Gabriella Ambrus und Johann Sjuts

Erneut konnte sich der GDM-Arbeitskreis „Mathematiklehren und -lernen in Ungarn“ nur im Online-Format treffen. An der 6. Herbsttagung am 1. und 2. Oktober 2021 nahmen 22 Personen aus 7 Ländern teil. Im Mittelpunkt stand das Thema „Talentförderung in Mathematik“. Wie stets auf den Arbeitskreistagungen gab es neben den angemeldeten Vorträgen auch die Möglichkeit, andere relevante Themen zu besprechen oder sich in kurzen Gesprächen auszutauschen (nur nicht in gewohnter Weise bei einem guten starken ungarischen Kaffee).

  1. Eröffnung (Péter Simon und Ödön Vancsó, Budapest) und Einführung (Gabriella Ambrus, Budapest)
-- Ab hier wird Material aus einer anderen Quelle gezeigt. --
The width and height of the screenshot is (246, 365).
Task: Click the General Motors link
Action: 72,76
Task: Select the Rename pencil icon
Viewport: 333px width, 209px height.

Professor Péter Simon, der Direktor des Instituts für Mathematik an der Eötvös Loránd Universität Budapest, und Ödön Vancsó, der Leiter des Mathematikdidaktischen Zentrums, begrüßten die Online-Beteiligten in der Ferne. Eine Einführung in die Tagung gab Gabriella Ambrus als Sprecherin des Arbeitskreises. Die eingeblendeten Fotos von der durch die ungarische Hauptstadt fließenden Donau ließen zumindest das Gefühl aufkommen, als sei man – wie sonst üblich – in Budapest.

  1. Bericht über das neue Projekt „Geleitet-entdeckendes Lernen im Mathematikunterricht“ (Ödön Vancsó, Budapest)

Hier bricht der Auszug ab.